Directions: Below are the records to transcribe exactly; do not include any images.

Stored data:
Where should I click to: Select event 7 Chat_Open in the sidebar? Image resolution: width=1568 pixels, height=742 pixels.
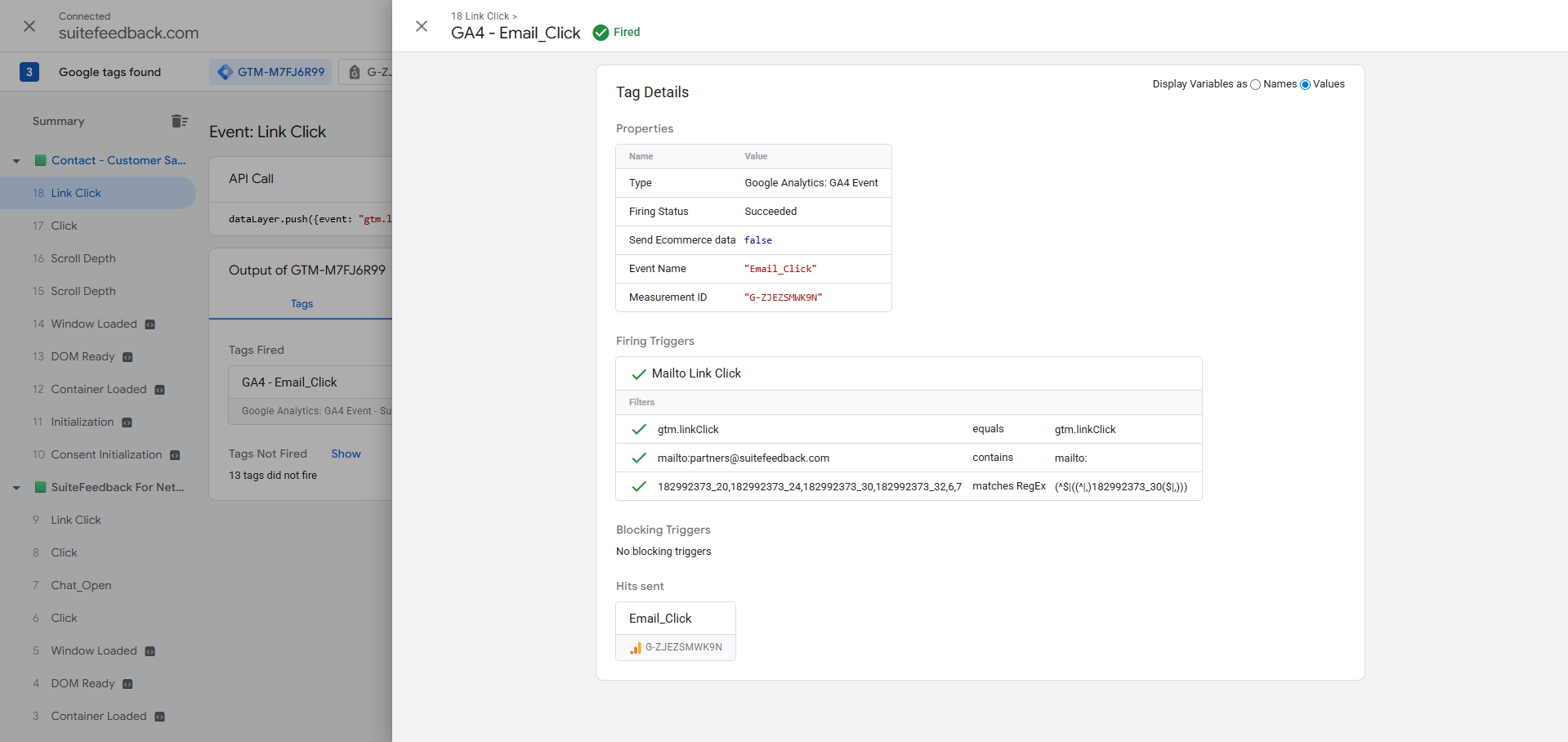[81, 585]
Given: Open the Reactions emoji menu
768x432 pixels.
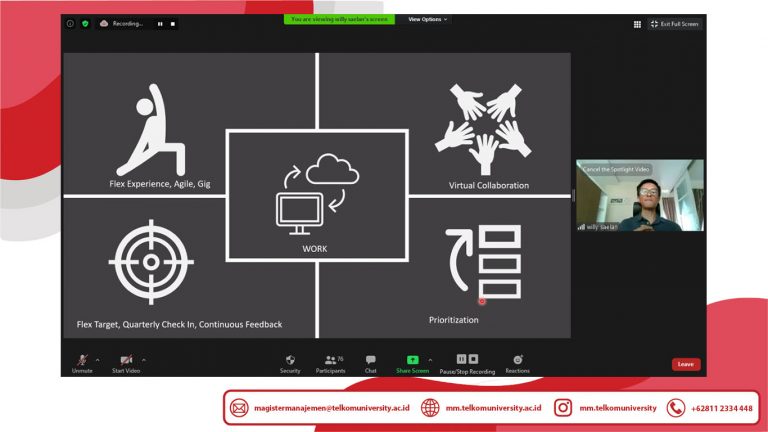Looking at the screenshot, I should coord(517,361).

Task result:
Where should I click to: Select event 7 Chat_Open in the sidebar? Image resolution: width=1568 pixels, height=742 pixels.
[81, 585]
Given: Open the Reactions emoji menu
768x432 pixels.
Looking at the screenshot, I should coord(517,361).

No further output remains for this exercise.